Esta es la casa bendita de Dios, hermosa tienda, tienda de la creación que Yahvé creó para el hombre. Es la tierra, extensión de tierras fértiles o no, para ser habitadas por animales, vegetaciones y plantas. Respiro el fresco aire que produce la naturaleza y empieza mi encuentro con Abbá mi Padre.
“Te doy gracias Señor del cielo y de la tierra, una vez más, por todas las cosas que regalas al hombre. Por cada ave que adorna los vientos y por cada pez que está en los mares, ríos y océanos. Por cada animal rastrero o no, que está poblando las selvas, las llanuras y la tierra toda. Gracias Yahvé por tu obra inmensa creadora, especialmente por nosotros los hombres. Grande y generoso eres en tu creación. No hay animal que sea igual a otro. Todas las especies a tus ojos son hermosas.” Esas fueron mis primeras alabanzas a Yahvé. Entré en conversación con él desde las cosas creadas para entrar en mi interior y poder palpar su corazón.

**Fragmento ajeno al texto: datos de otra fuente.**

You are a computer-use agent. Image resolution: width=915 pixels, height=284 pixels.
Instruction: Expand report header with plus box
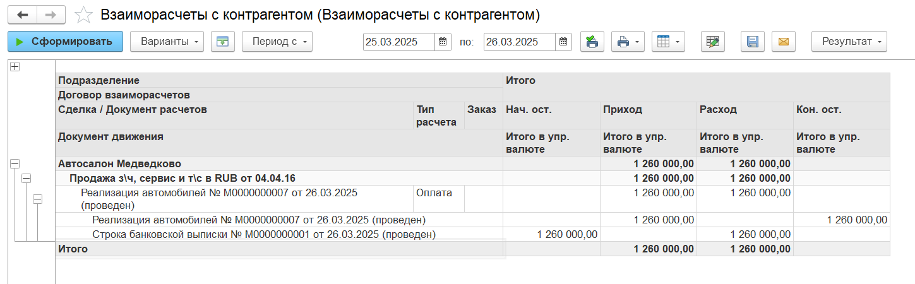(x=15, y=66)
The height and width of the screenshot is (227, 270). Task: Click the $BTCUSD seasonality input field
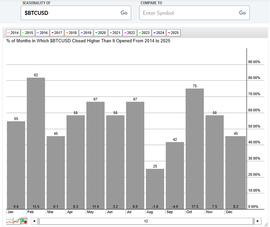58,13
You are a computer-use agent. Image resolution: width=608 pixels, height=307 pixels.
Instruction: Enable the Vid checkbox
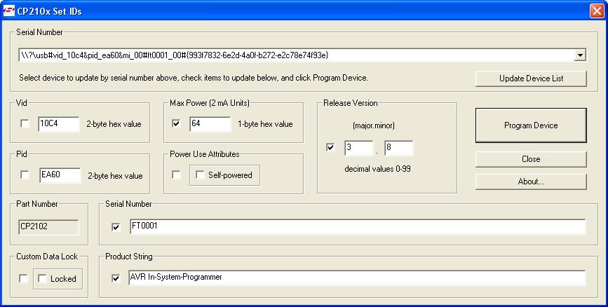[x=25, y=124]
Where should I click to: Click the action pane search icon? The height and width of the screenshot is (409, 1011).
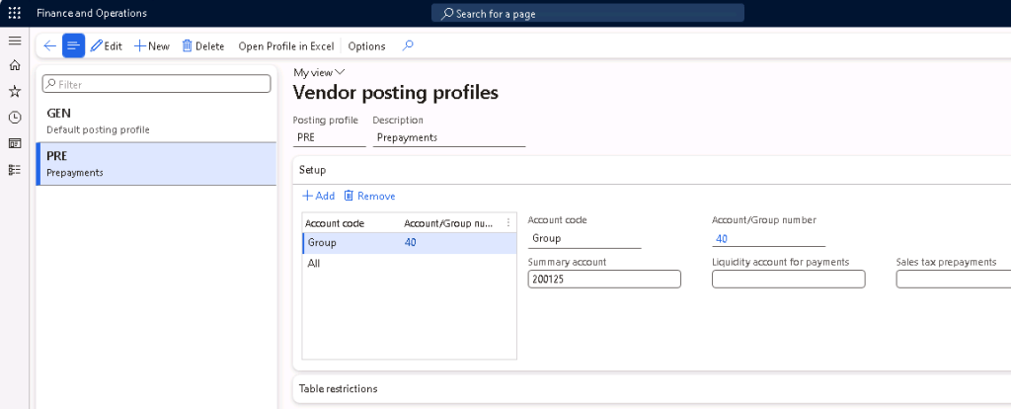click(408, 45)
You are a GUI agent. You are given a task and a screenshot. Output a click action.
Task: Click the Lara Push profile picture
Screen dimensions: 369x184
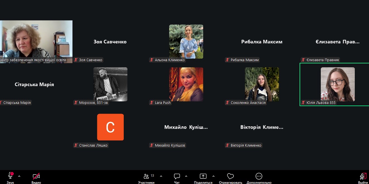(x=186, y=84)
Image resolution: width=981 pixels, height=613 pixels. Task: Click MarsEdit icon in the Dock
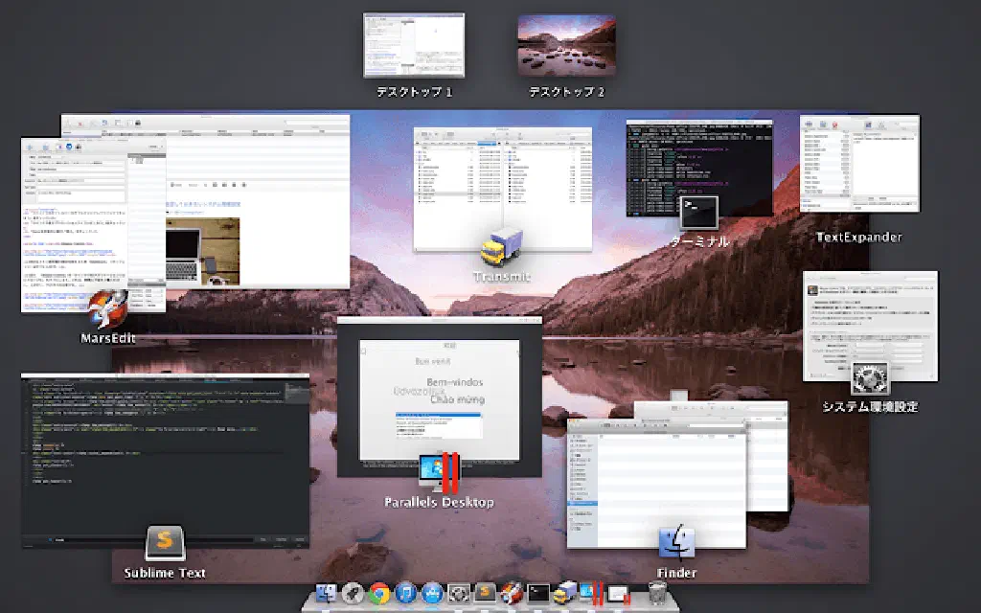tap(512, 594)
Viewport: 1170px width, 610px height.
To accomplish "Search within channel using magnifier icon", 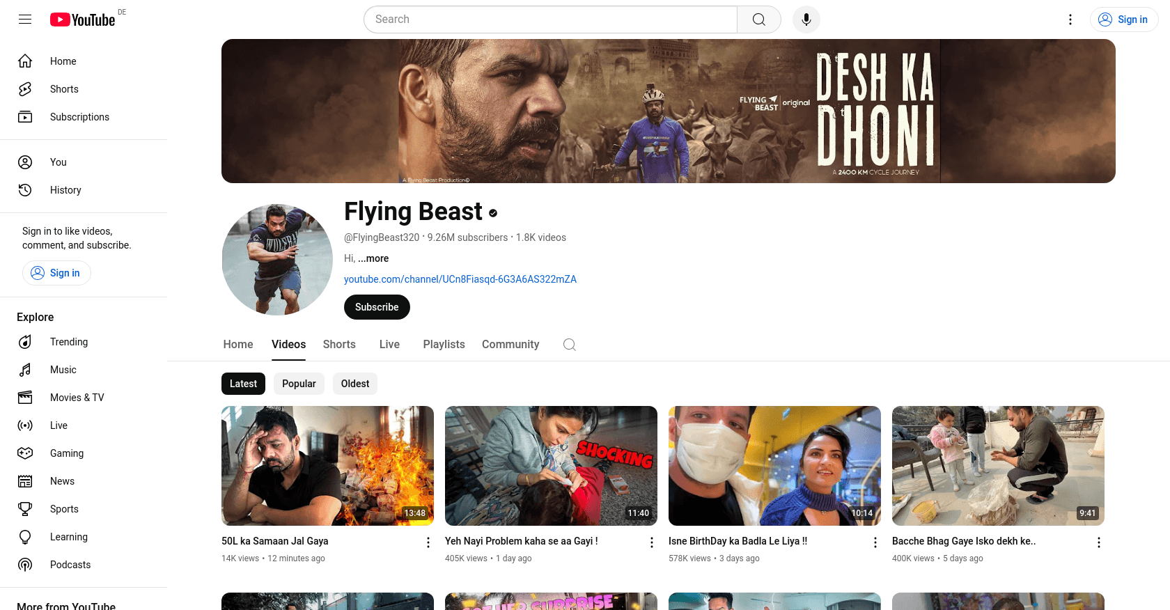I will [569, 345].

“Padre…te amo. Esta vida mía es tuya. Tómala. Clamo a ti por mi en este momento de mi juventud. Me ofrezco a ti, como desde mi niñez lo he hecho. Habla Padre, que tu siervo escucha. Quiero escucharte hablar a mi corazón, para que me muestres el camino que he de seguir. Mírame Padre. Sabes que comparto la soledad con mi madre y que mi vida se debate en el servicio a ella, pero también me reclamas a servirte a ti. Lo siento fuertemente en el corazón.
Padre, es duro y da miedo abandonarse a ti, a tu obra, a tu Palabra, a tu Reino. Tiemblo ante la partida de la casa materna no solo por ella, sino por la seguridad; miedo al dejar a los míos, mis amigos, las relaciones humanas alcanzadas; de esa estabilidad afectiva, mis fiestas, el compartir pero a la vez me pregunto ¿Qué quieres de mi? ¿Qué me deparas? ¿Cómo superar este miedo al abandono a ti?”
Estos pensamientos me embargaban mientras el tiempo transcurría de forma rápida. Ante mi se pasaban escenas de personas ancianas, familias, gente necesitada, algunas de ellas clamando ayuda, abriendo los brazos, cargando sus penas, gritando una y otra vez para ser ayudados y felices.
Intento espabilarme y tomar conciencia de que estoy solo, pero las escenas parecen vivas. Miseria, dolor, necesidad veo en mis ojos mientras que en mi corazón gritas: Dignidad, amor, solidaridad, sanación, compasión. ¡Demasiadas emociones encontradas! ¿Qué en concreto quieres de mi? Habla, que tu siervo escucha. Mi corazón te grita: aquí estoy Padre, para hacer tu voluntad; te entrego mi vida y te la doy con todo el amor de que soy capaz. Deseo darme Padre, me pongo en tus brazos sin medida…tu poder y tu amor me guiarán. Mira lo joven que soy, lo sabes. Tu mano es fuerte y siento su fortaleza. No me abandones, no me sueltes; anima todo mi ser con tu espíritu para impulsarme allí donde creas que yo haga falta y manifieste tu presencia y tu deseo de restaurar corazones heridos por la misma maldad humana y la falta de amor.
Algo en el estómago – el hambre – hizo que volviera en mi a las cinco y media de la tarde, mientras observaba una vez más cómo las aves danzaban con los rayos del sol que aún permanecían fuertes alumbrando con señorío toda la región. Me levanté y me sacudí la túnica mientras empezaba mi lento caminar hacia la casa de mis primos. Una caminata de media hora me pondría en dirección a las bellas casas que me han acogido a lo largo de estos días.